Holocaust cinema: why film-makers are revisiting a never-to-be-forgotten hell

[From the Guardian]

Auschwitz-set Son of Saul is focusing the film industry’s attention on the wartime atrocities committed by the Nazis – and it couldn’t be more relevant.

“No one could bear to look at these things without losing their sanity,” said WG Sebald, just before he died in 2001: he was talking about the Holocaust, and specifically the numerous acts of bestial persecution visited on the Nazi’s unfortunate victims. This has been a preoccupation of film-makers too, ever since the first newsreels emerged from concentration camps after their liberation. The desire to show, to tell, to educate, comes up against decency, taste and revulsion. What purpose, exactly, is served by documenting and/or recreating unwatchably violent and horrible images: hapless civilians murdered in their millions; shot, beaten, starved and tortured in greater numbers than ever believed possible; an entire national civilisation that prided itself on its sophistication undergoing the most spectacular moral breakdown in history. At what point do film-makers take responsibility for the trauma their images inflict, even if they are simply reflecting actual events?

The story behind the recently completed German Concentration Camps Factual Survey film attests to that: it was compiled from footage sent to London in 1945 by combat film units, as Belsen, Dachau, and Buchenwald were liberated: more was acquired from the Soviet film crews present at the death camps further east, Auschwitz and Treblinka. At some point the project – which briefly involved Alfred Hitchcock as a consultant – was abandoned, for no clear reason.
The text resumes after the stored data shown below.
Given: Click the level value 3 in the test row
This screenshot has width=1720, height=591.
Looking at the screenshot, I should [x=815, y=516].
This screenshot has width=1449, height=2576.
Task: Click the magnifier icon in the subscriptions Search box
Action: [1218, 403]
The best guess is that its stated aim – to confront the surviving German population with atrocities carried out in their name, and partly in their midst – was neither effective nor expedient, as the allies sought to rebuild and reorganise in the already-burgeoning cold war with the USSR. But even at 70 years distance, the images it contains are appalling. The enormous mounds of emaciated corpses, tipped into giant burial pits; crowds of starving, disease-ridden survivors barely clinging to life; the unutterably gruesome remains of a man who had attempted to dig his way out under the wall of a burning building, only to be shot by soldiers waiting on the other side.